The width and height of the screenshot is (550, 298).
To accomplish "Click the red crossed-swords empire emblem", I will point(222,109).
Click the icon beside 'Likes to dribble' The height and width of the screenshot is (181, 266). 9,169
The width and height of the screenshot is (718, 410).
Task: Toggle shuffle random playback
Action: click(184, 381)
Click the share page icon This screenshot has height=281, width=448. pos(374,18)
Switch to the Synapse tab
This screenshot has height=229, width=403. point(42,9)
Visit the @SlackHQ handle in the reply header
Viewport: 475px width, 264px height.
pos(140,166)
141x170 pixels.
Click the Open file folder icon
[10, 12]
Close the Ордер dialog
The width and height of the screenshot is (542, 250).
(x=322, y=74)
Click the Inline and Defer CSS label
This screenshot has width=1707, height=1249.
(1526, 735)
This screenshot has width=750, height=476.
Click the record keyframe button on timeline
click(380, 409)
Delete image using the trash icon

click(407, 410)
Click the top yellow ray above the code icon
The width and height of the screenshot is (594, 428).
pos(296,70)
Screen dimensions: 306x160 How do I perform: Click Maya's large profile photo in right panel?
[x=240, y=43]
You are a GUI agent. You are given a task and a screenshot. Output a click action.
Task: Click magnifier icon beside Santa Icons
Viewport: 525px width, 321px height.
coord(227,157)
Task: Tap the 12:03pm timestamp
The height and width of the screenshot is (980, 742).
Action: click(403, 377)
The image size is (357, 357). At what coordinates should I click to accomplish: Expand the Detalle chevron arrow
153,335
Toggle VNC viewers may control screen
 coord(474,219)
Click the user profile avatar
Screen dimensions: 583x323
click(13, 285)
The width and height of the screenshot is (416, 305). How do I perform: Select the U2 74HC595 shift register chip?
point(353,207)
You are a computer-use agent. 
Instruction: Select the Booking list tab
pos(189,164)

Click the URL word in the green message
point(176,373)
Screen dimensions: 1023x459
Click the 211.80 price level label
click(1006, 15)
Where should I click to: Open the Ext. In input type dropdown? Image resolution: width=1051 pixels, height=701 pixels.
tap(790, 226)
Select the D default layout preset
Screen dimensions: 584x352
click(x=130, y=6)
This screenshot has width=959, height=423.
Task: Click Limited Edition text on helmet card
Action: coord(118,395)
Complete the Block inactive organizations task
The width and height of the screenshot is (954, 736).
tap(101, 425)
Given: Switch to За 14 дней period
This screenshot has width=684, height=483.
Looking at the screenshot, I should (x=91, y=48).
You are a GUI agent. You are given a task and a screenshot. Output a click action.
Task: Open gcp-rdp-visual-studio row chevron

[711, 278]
........
■ DIRECTIONS
Count the lines in the listing above that contain the string "icon". Reply with the number alone.

■ SOLUTION FOR THIS EXERCISE
6